Advantages of hire purchase agreements
- You can keep and drive the car while you make your monthly payments, so you don’t have to pay out a considerable amount of money upfront to own the vehicle outright.
- There is a fee at the end of the agreement that you have to pay if you would like to own the vehicle legally. This is much less money (usually around £100 to £200) than it would be if you were in a PCP deal and had to pay a balloon payment to own the car.
- If you know you want to own the car at the end of the deal, an HP agreement makes it a lot easier to afford the vehicle by paying it off in monthly instalments.
- You won’t have any annual mileage limits with an HP deal like you would get if you entered into a PCP agreement. However, with a Hire Purchase contract, you can drive as many miles that you like without having to worry about any of the fees for excess mileage.
- The debt and finance you take out as part of the agreement are all secured against the vehicle itself. It means that if you don’t have the best credit rating, you can still be in with a chance of being accepted onto an HP deal than if you take out a personal loan to afford a car.
Disadvantages of hire purchase agreements
- You don’t have legal ownership of the car until you make the final payment. This means you also don’t have any right to sell or trade the vehicle either. If you do try to sell the car, the finance company may even take action against you to pay off any outstanding balance you owe on the vehicle.
- Car companies favour PCP’s more than they do an HP agreement. Because of this favouritism, these companies are much more likely to offer up a deposit contribution that takes around £1500 off the total cost of a car if you choose a PCP contract. Another thing they do with PCP deals is to offer up lower interest rates. It’s so important to check what finance deal will work out cheaper overall by looking at all of your options, but in most cases, the PCP will be the more economical choice, especially if you’re not planning to keep the car at the end of the finance.

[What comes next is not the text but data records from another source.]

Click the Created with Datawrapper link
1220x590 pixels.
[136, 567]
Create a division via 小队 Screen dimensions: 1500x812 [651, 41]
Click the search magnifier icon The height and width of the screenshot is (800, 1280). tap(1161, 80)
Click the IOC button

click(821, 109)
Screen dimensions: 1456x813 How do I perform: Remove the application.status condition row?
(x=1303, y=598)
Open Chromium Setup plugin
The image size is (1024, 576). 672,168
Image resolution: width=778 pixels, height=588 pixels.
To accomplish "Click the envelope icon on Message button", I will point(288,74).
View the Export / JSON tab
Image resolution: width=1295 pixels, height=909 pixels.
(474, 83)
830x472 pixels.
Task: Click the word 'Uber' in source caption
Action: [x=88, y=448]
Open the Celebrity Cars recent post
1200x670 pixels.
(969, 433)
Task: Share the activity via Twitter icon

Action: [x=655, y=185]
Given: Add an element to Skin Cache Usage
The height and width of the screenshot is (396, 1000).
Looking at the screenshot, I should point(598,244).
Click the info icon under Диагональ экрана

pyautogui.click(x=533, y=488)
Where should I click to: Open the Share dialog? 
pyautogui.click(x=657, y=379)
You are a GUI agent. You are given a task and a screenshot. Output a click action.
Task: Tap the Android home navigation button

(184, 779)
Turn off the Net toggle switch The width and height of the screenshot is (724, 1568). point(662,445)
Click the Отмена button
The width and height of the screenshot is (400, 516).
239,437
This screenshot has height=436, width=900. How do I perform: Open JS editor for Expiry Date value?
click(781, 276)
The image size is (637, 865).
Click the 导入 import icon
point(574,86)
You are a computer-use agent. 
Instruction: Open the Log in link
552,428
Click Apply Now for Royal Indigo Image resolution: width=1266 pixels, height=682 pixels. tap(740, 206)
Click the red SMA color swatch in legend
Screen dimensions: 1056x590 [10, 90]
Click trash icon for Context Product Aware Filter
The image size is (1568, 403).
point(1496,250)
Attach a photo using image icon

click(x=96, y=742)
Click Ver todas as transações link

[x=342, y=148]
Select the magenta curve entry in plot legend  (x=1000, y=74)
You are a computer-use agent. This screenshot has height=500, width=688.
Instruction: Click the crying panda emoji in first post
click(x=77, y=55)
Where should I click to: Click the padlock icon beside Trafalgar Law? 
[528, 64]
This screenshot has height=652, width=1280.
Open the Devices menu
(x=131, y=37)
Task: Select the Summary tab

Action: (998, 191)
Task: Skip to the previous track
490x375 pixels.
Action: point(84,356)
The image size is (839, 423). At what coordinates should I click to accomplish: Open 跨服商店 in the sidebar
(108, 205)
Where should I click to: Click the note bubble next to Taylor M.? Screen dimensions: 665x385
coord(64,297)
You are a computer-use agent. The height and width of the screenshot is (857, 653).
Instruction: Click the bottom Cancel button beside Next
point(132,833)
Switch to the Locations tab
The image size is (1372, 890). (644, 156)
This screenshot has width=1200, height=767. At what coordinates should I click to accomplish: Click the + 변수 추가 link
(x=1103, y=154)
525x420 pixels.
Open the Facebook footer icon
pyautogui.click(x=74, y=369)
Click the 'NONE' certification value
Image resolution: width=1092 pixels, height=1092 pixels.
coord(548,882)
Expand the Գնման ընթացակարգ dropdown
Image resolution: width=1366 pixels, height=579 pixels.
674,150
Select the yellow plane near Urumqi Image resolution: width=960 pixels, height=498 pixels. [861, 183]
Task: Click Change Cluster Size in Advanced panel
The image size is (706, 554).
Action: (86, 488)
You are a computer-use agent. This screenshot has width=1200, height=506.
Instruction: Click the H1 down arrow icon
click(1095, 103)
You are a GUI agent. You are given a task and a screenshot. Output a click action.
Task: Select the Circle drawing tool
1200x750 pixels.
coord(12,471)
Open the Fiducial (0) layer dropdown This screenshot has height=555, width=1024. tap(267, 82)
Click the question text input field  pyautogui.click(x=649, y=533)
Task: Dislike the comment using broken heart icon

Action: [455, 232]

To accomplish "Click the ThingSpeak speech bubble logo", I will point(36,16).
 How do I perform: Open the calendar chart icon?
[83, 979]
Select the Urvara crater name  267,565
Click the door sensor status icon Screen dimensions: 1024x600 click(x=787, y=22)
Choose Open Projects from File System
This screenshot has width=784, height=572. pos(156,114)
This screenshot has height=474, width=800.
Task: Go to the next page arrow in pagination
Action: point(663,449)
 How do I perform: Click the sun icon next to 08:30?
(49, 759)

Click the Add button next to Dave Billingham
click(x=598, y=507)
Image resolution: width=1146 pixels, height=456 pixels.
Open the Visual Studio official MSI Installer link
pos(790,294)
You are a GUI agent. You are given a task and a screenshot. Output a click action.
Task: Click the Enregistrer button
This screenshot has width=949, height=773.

- With an HP agreement, you finance the total cost of the car. With PCP’s you only pay for the depreciation in the value, meaning that HP deal monthly payments are higher.
- The debt is completely secured against the car. If you don’t manage to make all of your monthly payments, the finance company can legally come and repossess the car as they own the vehicle until you make all of the payments.
Getting The Best HP Finance Deal
An HP finance agreement is usually entered into with a finance company that works with a car maker or dealer. Going to a showroom and picking out the car you want will often end up in you entering into one of these deals. However, different companies offer various forms of finance, such as online brokers. It’s so important to compare quotes from the dealerships to quotes you get from brokers or online to see which one is the cheapest option for you.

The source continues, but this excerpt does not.